O YAP surgiu como iniciativa para dinamizar o espaço exterior e a programação de Verão do MoMA PS1, e com a missão de criar oportunidades para o desenvolvimento de projectos inovadores para jovens arquitectos. O programa surgiu em 2000, no mesmo ano em que o MoMA PS1, em Long Island, entrou no circuito artístico. Gadanho, que agora integra o júri do YAP, considera que "os projectos têm variado imenso ao longo dos anos, mostrando que, no fundo, o programa é uma análise de tendências". O concurso é aberto a pessoas que estejam a surgir no cenário arquitectónico americano e daí são seleccionados, pelo júri, cinco finalistas, de entre os quais é escolhido o vencedor, que tem a possibilidade de desenvolver um projecto para uma instalação temporária ao ar livre.
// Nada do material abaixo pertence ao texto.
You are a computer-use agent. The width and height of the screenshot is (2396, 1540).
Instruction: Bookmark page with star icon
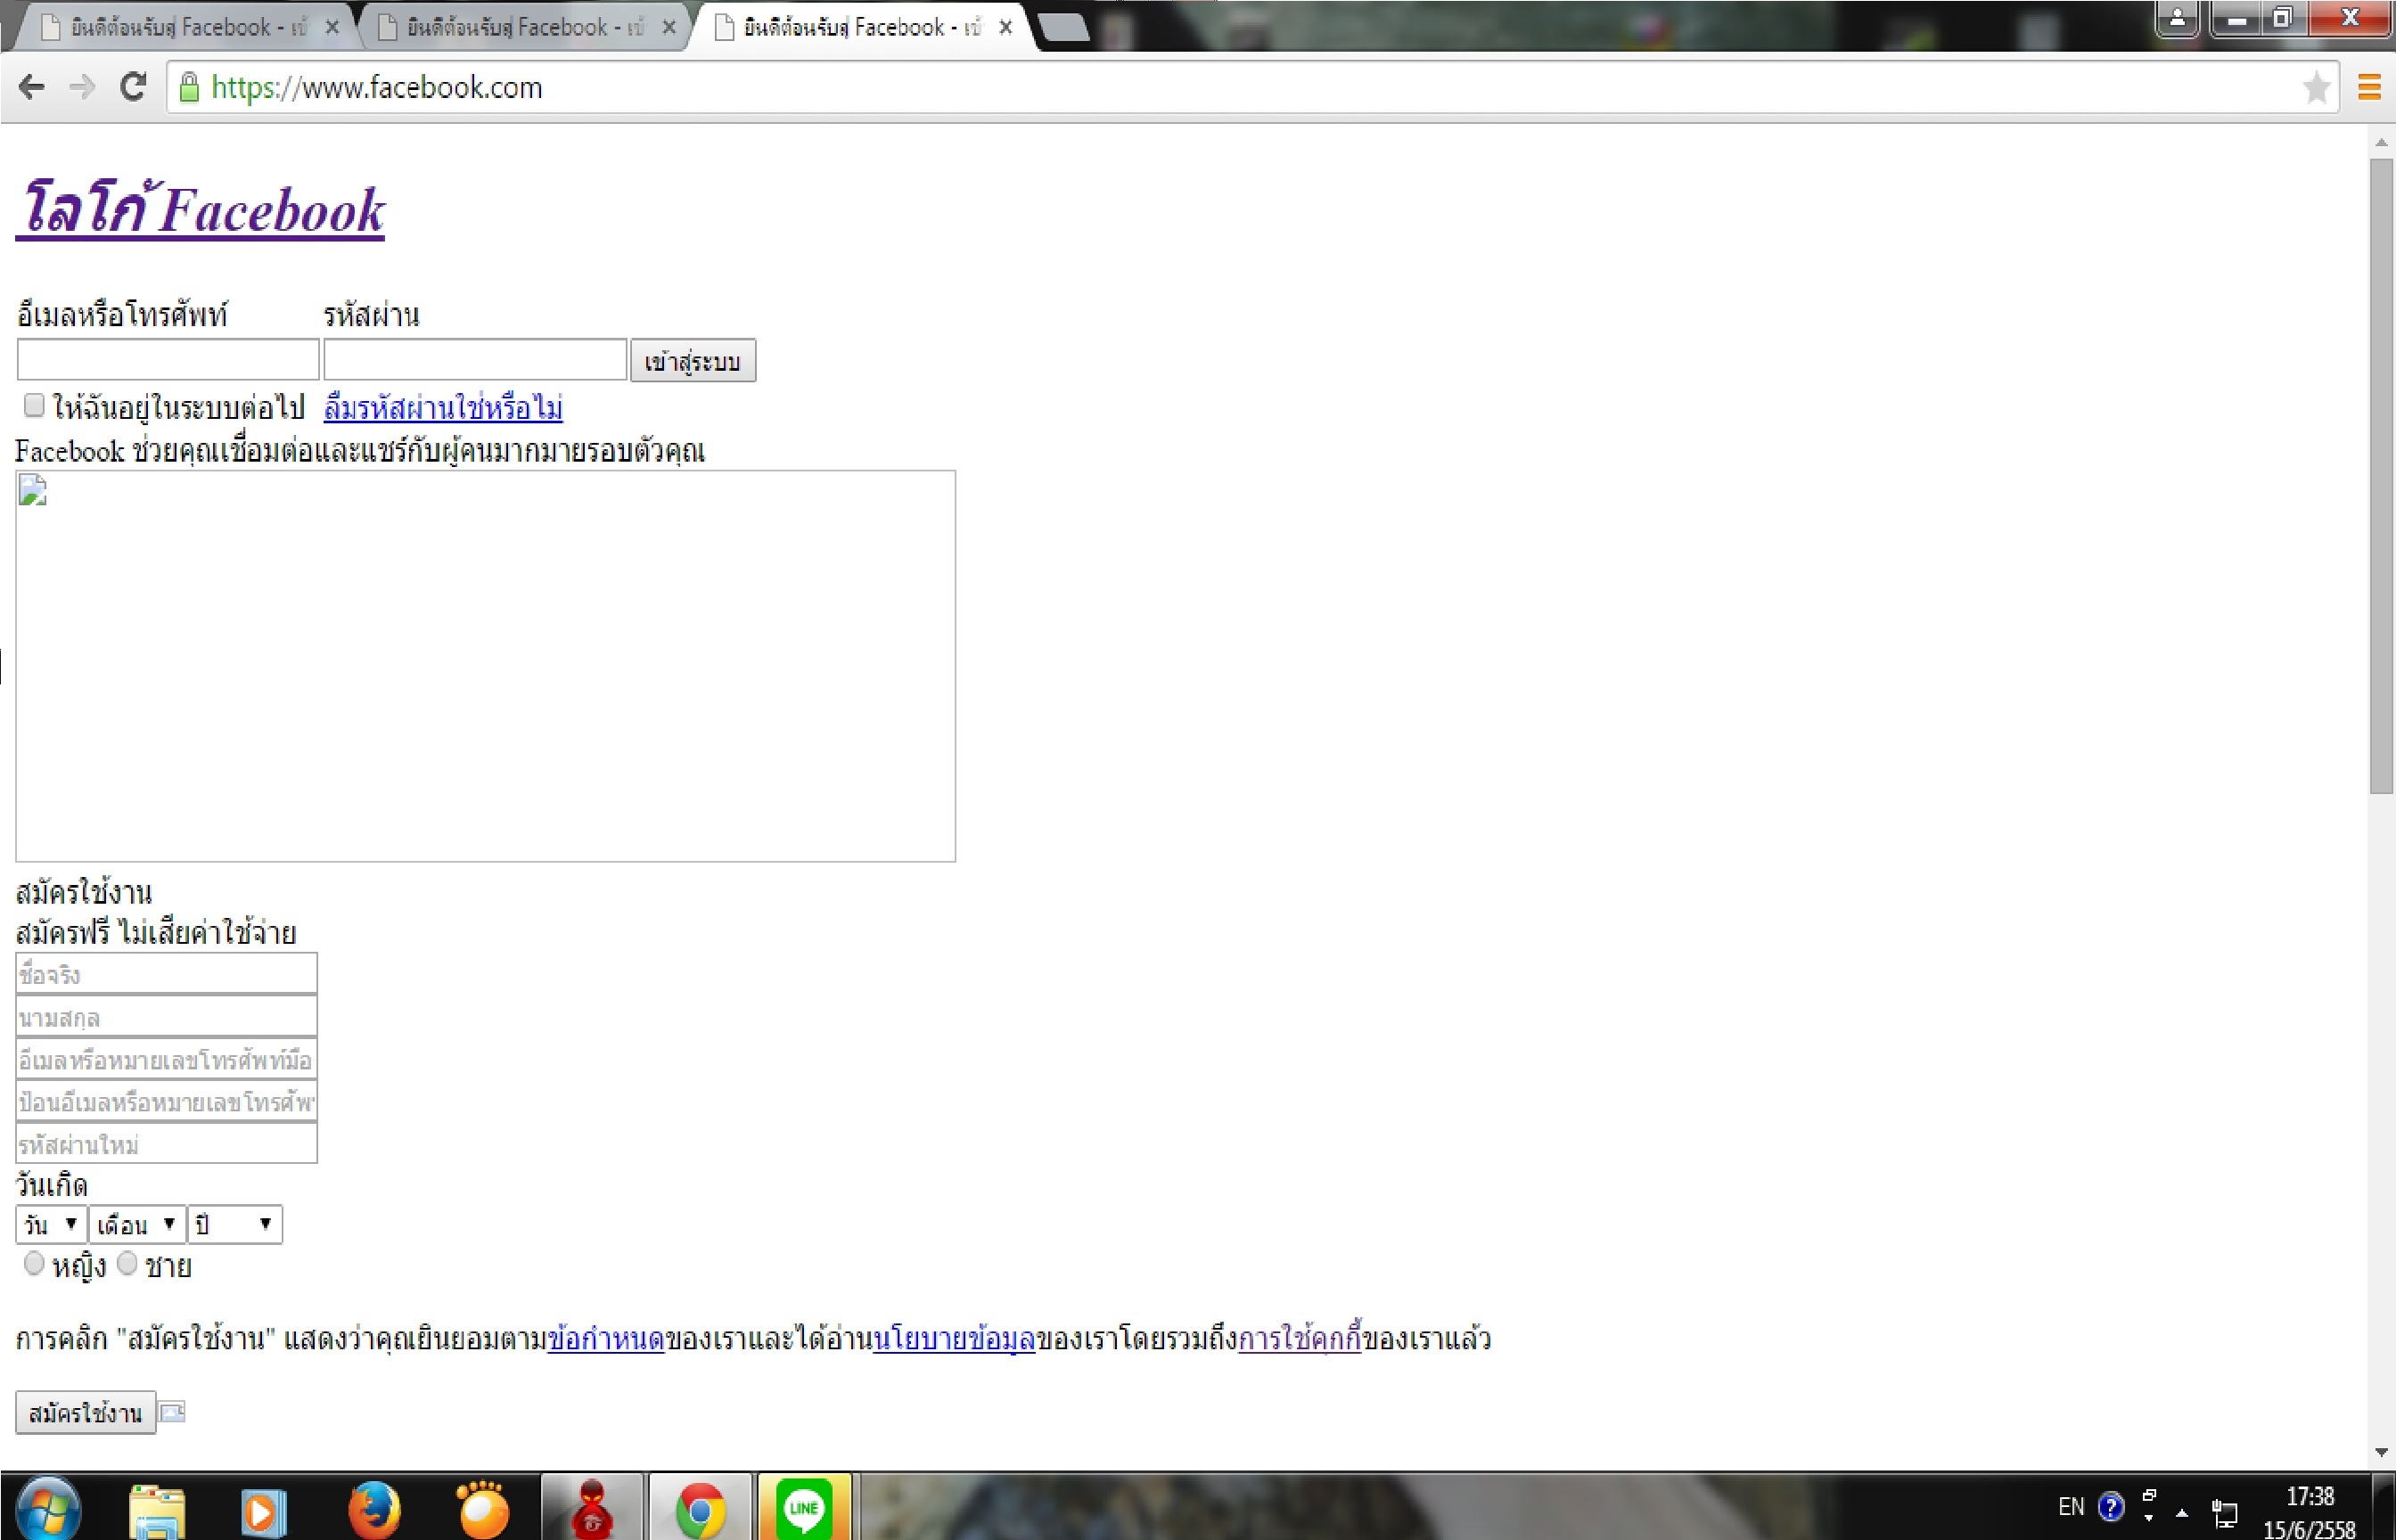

O projecto tem de seguir um briefing que o direcciona para questões ambientais e ecológicas. Pelo facto de ser um programa de Verão e de ocupar um pátio de uma instituição cujo número de visitantes aumenta nesta altura do ano, tem de criar sombra, lugares sentados e usar água. Além destas directrizes há sugestões que se prendem com o lado mais arquitectónico e com a forma de apropriar o espaço. "As premissas das preocupações ambientais estão mais uma vez presentes nas propostas quando os arquitectos desenvolvem a forma do seu edifício", avança Gadanho. Inaugurada no início do Verão, Wendy responde a estas premissas e testa as fronteiras da arquitectura, criando um efeito social e ecológico. Barry Bergdoll, curador de Arquitectura e Design do MoMA, explica como funciona: "O design de HollwichKushner baseia-se na ciência emergente de materiais relacionados com a limpeza ambiental- o material remove as emissões de dióxido de carbono produzidas pelos automóveis em Long Island."
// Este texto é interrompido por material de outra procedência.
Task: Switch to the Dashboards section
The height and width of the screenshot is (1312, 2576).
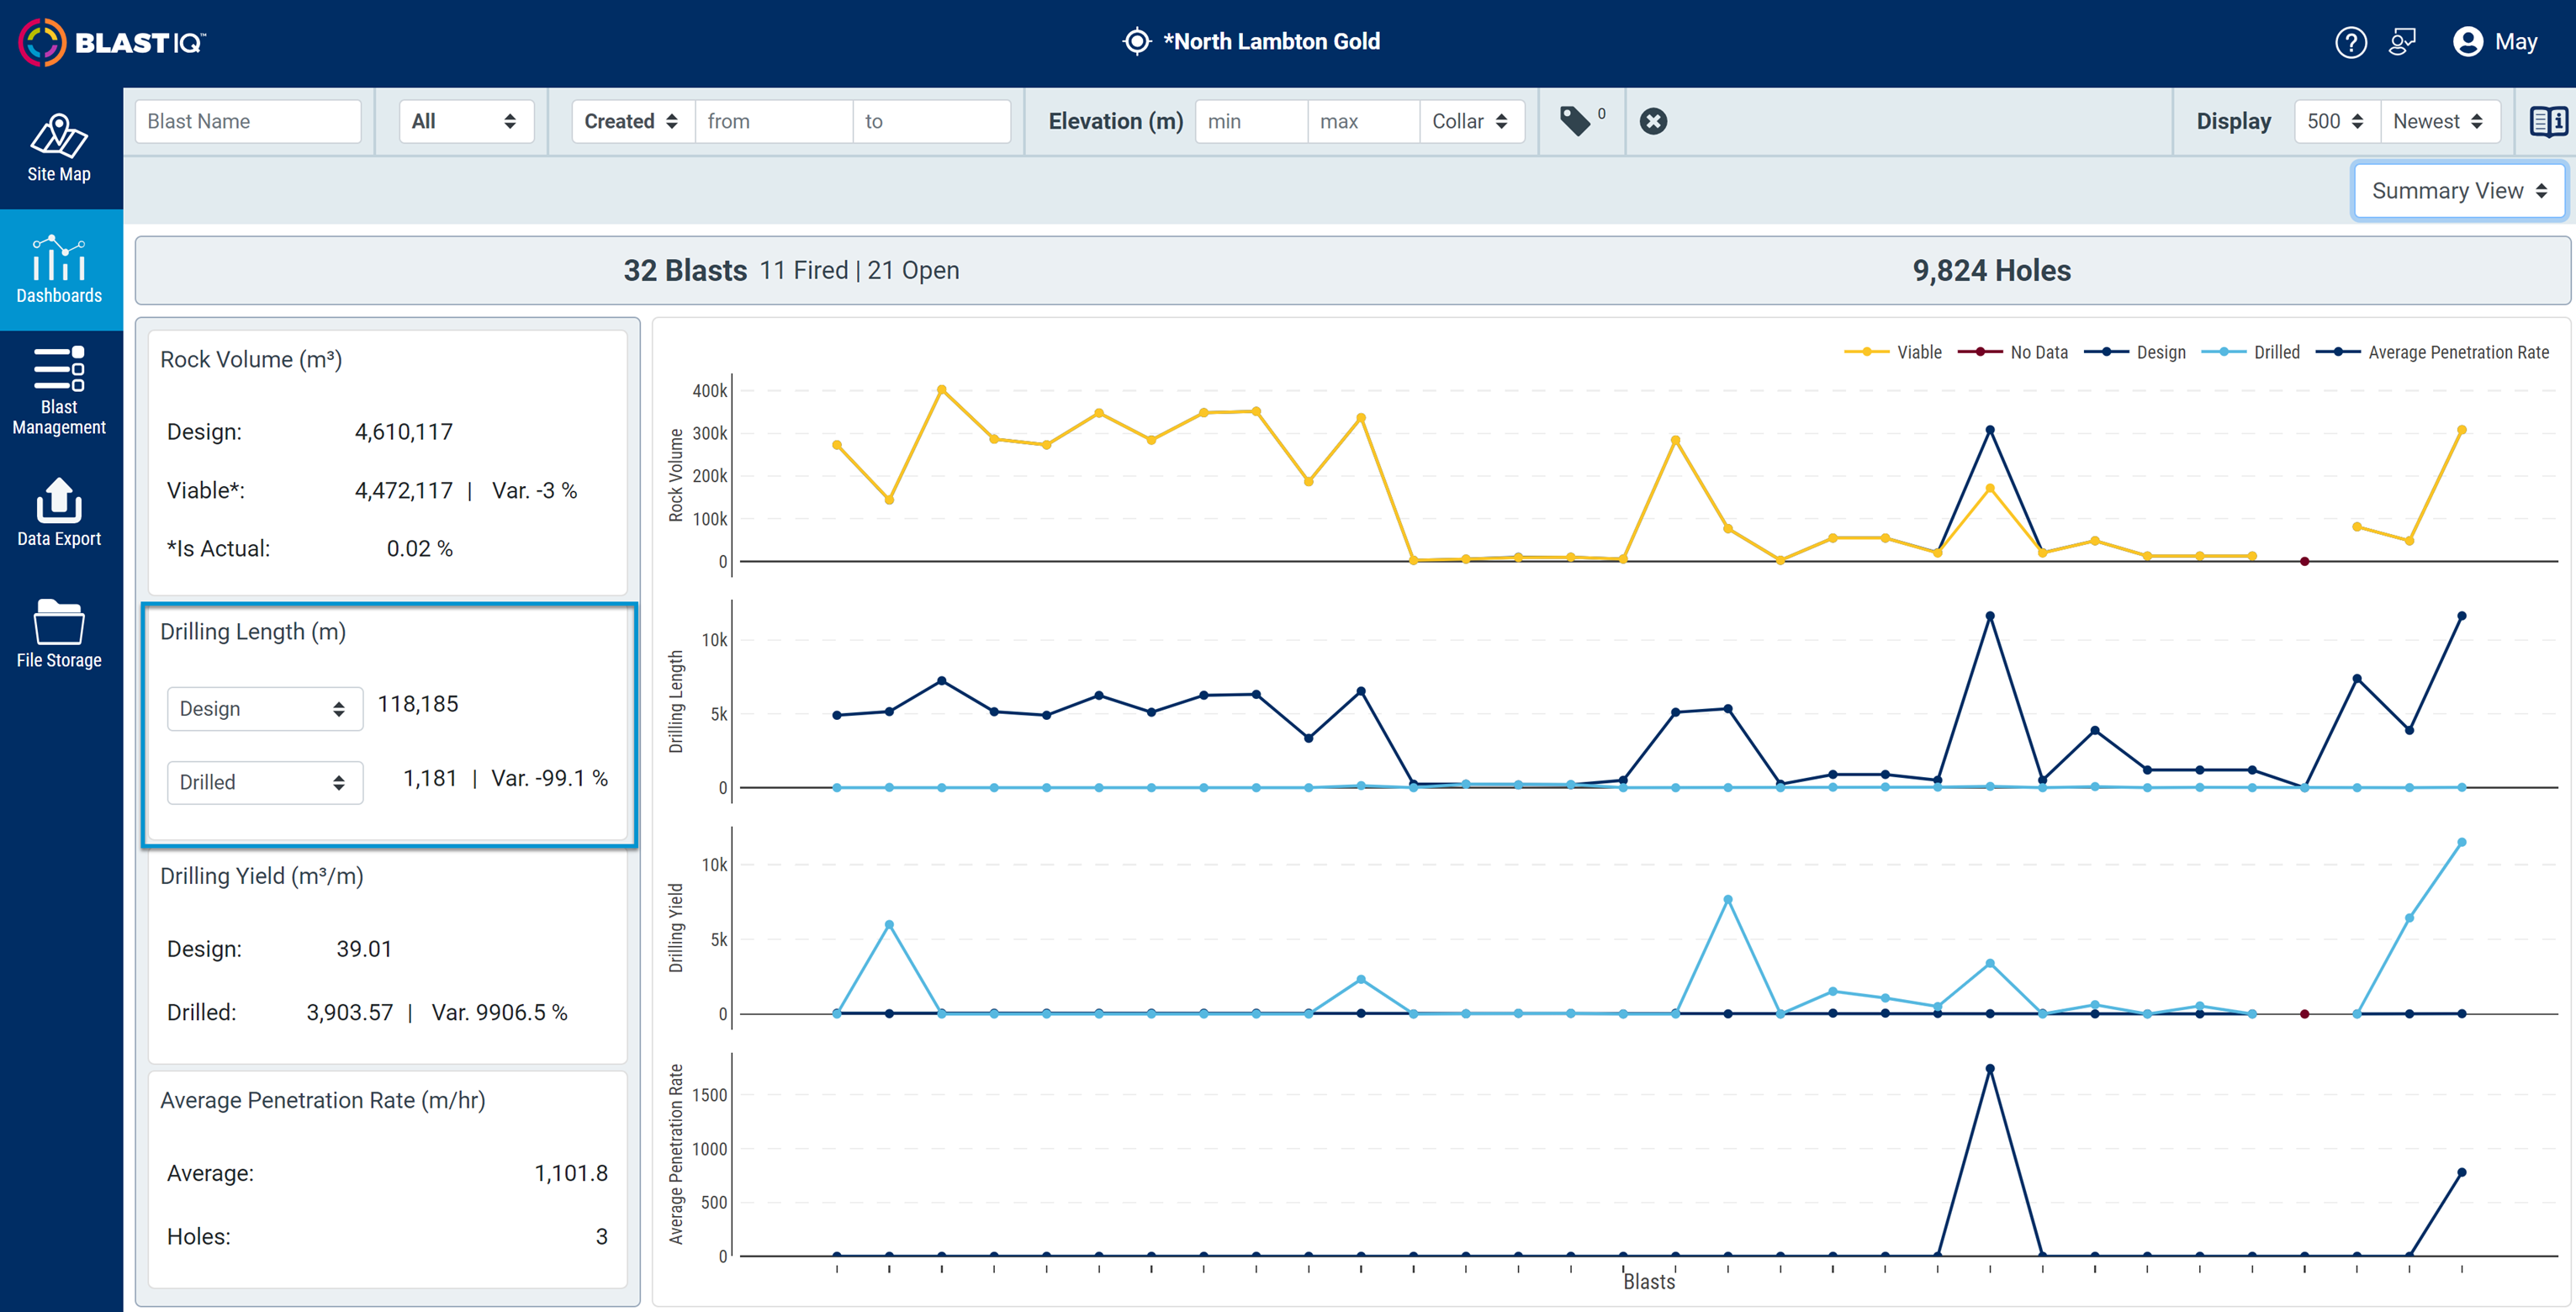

Da linha do metro 7, quando em Queens se torna exterior, vê-se Wendy, a estrela azul com braços pontiagudos, criando curiosidade nos passageiros que por ali passam. Para Gadanho, "a proposta tem um carácter icónico, mas também mais irónico, por ser uma forma pop. Essa forma, apesar de nascer de uma condicionante funcional, é uma obra com uma grande capacidade de comunicação e de atrair pessoas para o museu, até porque se sobrepõe à altura dos muros do pátio".
Além do projecto vencedor é ainda possível conhecer os restantes finalistas do YAP numa exposição no MoMA com curadoria de Barry Bergdoll. Depois de Nova Iorque, o YAP já se estabeleceu em Roma, com a parceria do Museu Nacional de Artes do Século XXI (MAXXI), no Chile, com a parceria do CONSTRUCTO, e no próximo ano será realizado em Instambul. As edições internacionais partilham as mesmas premissas, directrizes e júri, surgindo como oportunidade para os jovens arquitectos locais. Os projectos apresentados não têm necessariamente uma identidade nacional, uma vez que a linguagem arquitectónica tende a ser cada vez mais internacional e há grande circulação de imagens e de estilos. Mas segundo Gadanho "o programa tenta ser regional, ou seja, reflecte a realidade do país onde é implementado, não só nos vencedores, mas no facto de haver este processo de selecção que acaba por revelar os portfólios de muita gente interessante que está a surgir no panorama dessas zonas."